Output, word for word, the lines of this listing that fall between the line with "Task: Open the calendar icon in the toolbar" and the line with "This screenshot has height=680, width=1766.", counting both of those lines, and no others.

* **Records provided**:
• • • • •

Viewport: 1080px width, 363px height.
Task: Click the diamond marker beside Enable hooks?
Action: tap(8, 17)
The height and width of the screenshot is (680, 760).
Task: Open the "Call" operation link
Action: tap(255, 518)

• • • • •

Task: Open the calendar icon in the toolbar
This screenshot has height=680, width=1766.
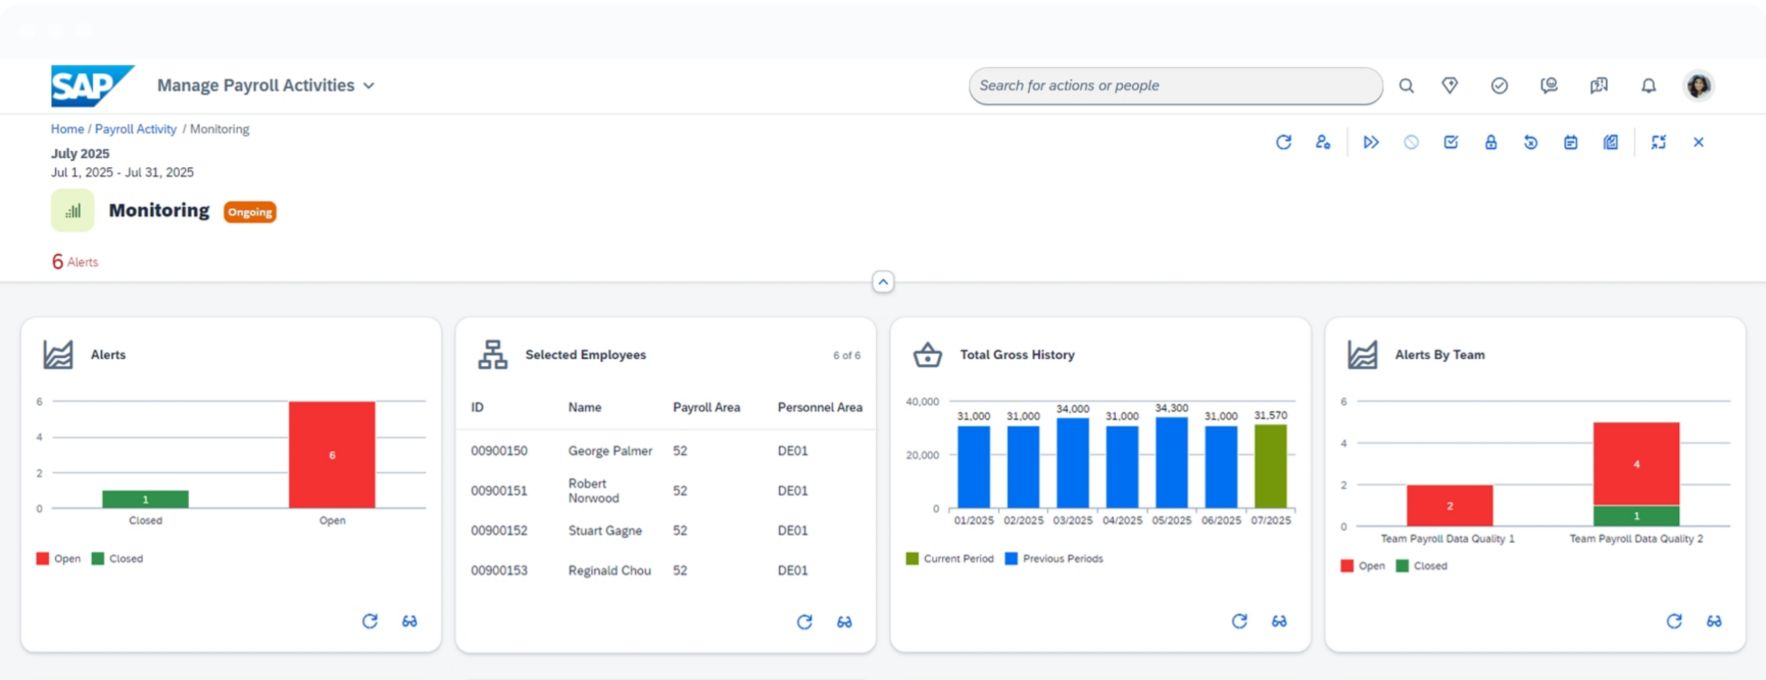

• • • • •

* **Task output**:
Task: Open the calendar icon in the toolbar
This screenshot has height=680, width=1766.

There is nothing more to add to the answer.